Item coordinate data:
____________________

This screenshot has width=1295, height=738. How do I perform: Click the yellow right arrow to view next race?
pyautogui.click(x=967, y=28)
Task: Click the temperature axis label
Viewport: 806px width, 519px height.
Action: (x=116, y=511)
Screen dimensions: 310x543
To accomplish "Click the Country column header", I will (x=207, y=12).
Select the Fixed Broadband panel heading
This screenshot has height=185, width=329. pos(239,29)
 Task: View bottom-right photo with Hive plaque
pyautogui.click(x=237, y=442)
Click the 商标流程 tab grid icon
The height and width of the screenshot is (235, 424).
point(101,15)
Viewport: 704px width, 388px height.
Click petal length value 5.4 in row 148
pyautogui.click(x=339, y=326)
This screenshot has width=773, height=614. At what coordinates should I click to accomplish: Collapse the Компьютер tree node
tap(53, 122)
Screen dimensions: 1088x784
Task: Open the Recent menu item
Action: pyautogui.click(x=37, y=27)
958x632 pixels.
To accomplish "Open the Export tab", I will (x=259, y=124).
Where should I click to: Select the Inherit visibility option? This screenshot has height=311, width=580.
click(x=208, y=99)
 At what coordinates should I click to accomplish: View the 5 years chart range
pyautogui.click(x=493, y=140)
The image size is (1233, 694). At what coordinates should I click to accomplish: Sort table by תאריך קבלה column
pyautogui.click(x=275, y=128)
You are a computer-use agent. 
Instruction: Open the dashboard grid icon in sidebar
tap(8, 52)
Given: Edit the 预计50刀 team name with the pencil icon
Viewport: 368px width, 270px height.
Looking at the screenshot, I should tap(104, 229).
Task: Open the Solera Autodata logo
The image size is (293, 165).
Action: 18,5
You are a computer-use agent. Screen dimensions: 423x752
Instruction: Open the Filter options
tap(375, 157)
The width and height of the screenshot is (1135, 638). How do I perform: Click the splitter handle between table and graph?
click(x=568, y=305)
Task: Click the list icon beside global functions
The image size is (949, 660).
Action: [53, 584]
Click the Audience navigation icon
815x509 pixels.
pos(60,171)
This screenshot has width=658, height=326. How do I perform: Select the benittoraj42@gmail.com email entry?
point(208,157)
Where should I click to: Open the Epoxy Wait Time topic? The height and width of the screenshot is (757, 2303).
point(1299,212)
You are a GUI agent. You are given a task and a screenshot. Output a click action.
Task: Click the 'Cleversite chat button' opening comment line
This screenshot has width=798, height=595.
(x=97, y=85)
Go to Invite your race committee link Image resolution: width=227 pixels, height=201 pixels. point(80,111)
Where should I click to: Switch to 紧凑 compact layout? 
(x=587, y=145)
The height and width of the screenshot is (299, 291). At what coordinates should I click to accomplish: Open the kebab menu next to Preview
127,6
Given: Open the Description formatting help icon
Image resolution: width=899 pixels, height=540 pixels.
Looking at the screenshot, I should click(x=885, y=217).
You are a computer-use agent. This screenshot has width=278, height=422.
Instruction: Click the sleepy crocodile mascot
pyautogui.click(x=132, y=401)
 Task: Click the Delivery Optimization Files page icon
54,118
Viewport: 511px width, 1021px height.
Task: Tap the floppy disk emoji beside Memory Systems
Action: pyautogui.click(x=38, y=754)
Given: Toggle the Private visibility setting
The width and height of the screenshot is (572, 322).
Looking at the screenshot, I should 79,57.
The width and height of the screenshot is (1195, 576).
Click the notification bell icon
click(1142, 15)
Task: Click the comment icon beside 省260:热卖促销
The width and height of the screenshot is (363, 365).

____________________

== Work instructions ==
Format all of the records above as a numbered list, leaving out any blank lines.

== Expected output ==
1. This screenshot has width=1295, height=738. How do I perform: Click the yellow right arrow to view next race?
2. pyautogui.click(x=967, y=28)
3. Task: Click the temperature axis label
4. Viewport: 806px width, 519px height.
5. Action: (x=116, y=511)
6. Screen dimensions: 310x543
7. To accomplish "Click the Country column header", I will (x=207, y=12).
8. Select the Fixed Broadband panel heading
9. This screenshot has height=185, width=329. pos(239,29)
10.  Task: View bottom-right photo with Hive plaque
11. pyautogui.click(x=237, y=442)
12. Click the 商标流程 tab grid icon
13. The height and width of the screenshot is (235, 424).
14. point(101,15)
15. Viewport: 704px width, 388px height.
16. Click petal length value 5.4 in row 148
17. pyautogui.click(x=339, y=326)
18. This screenshot has width=773, height=614. At what coordinates should I click to accomplish: Collapse the Компьютер tree node
19. tap(53, 122)
20. Screen dimensions: 1088x784
21. Task: Open the Recent menu item
22. Action: pyautogui.click(x=37, y=27)
23. 958x632 pixels.
24. To accomplish "Open the Export tab", I will (x=259, y=124).
25. Where should I click to: Select the Inherit visibility option? This screenshot has height=311, width=580.
26. click(x=208, y=99)
27.  At what coordinates should I click to accomplish: View the 5 years chart range
28. pyautogui.click(x=493, y=140)
29. The image size is (1233, 694). At what coordinates should I click to accomplish: Sort table by תאריך קבלה column
30. pyautogui.click(x=275, y=128)
31. You are a computer-use agent. 
32. Instruction: Open the dashboard grid icon in sidebar
33. tap(8, 52)
34. Given: Edit the 预计50刀 team name with the pencil icon
35. Viewport: 368px width, 270px height.
36. Looking at the screenshot, I should tap(104, 229).
37. Task: Open the Solera Autodata logo
38. The image size is (293, 165).
39. Action: 18,5
40. You are a computer-use agent. Screen dimensions: 423x752
41. Instruction: Open the Filter options
42. tap(375, 157)
43. The width and height of the screenshot is (1135, 638). How do I perform: Click the splitter handle between table and graph?
44. click(x=568, y=305)
45. Task: Click the list icon beside global functions
46. The image size is (949, 660).
47. Action: [53, 584]
48. Click the Audience navigation icon
49. 815x509 pixels.
50. pos(60,171)
51. This screenshot has width=658, height=326. How do I perform: Select the benittoraj42@gmail.com email entry?
52. point(208,157)
53. Where should I click to: Open the Epoxy Wait Time topic? The height and width of the screenshot is (757, 2303).
54. point(1299,212)
55. You are a GUI agent. You are given a task and a screenshot. Output a click action.
56. Task: Click the 'Cleversite chat button' opening comment line
57. This screenshot has width=798, height=595.
58. (x=97, y=85)
59. Go to Invite your race committee link Image resolution: width=227 pixels, height=201 pixels. point(80,111)
60. Where should I click to: Switch to 紧凑 compact layout? 
61. (x=587, y=145)
62. The height and width of the screenshot is (299, 291). At what coordinates should I click to accomplish: Open the kebab menu next to Preview
63. 127,6
64. Given: Open the Description formatting help icon
65. Image resolution: width=899 pixels, height=540 pixels.
66. Looking at the screenshot, I should click(x=885, y=217).
67. You are a computer-use agent. This screenshot has width=278, height=422.
68. Instruction: Click the sleepy crocodile mascot
69. pyautogui.click(x=132, y=401)
70.  Task: Click the Delivery Optimization Files page icon
71. 54,118
72. Viewport: 511px width, 1021px height.
73. Task: Tap the floppy disk emoji beside Memory Systems
74. Action: pyautogui.click(x=38, y=754)
75. Given: Toggle the Private visibility setting
76. The width and height of the screenshot is (572, 322).
77. Looking at the screenshot, I should 79,57.
78. The width and height of the screenshot is (1195, 576).
79. Click the notification bell icon
80. click(1142, 15)
81. Task: Click the comment icon beside 省260:热卖促销
82. The width and height of the screenshot is (363, 365).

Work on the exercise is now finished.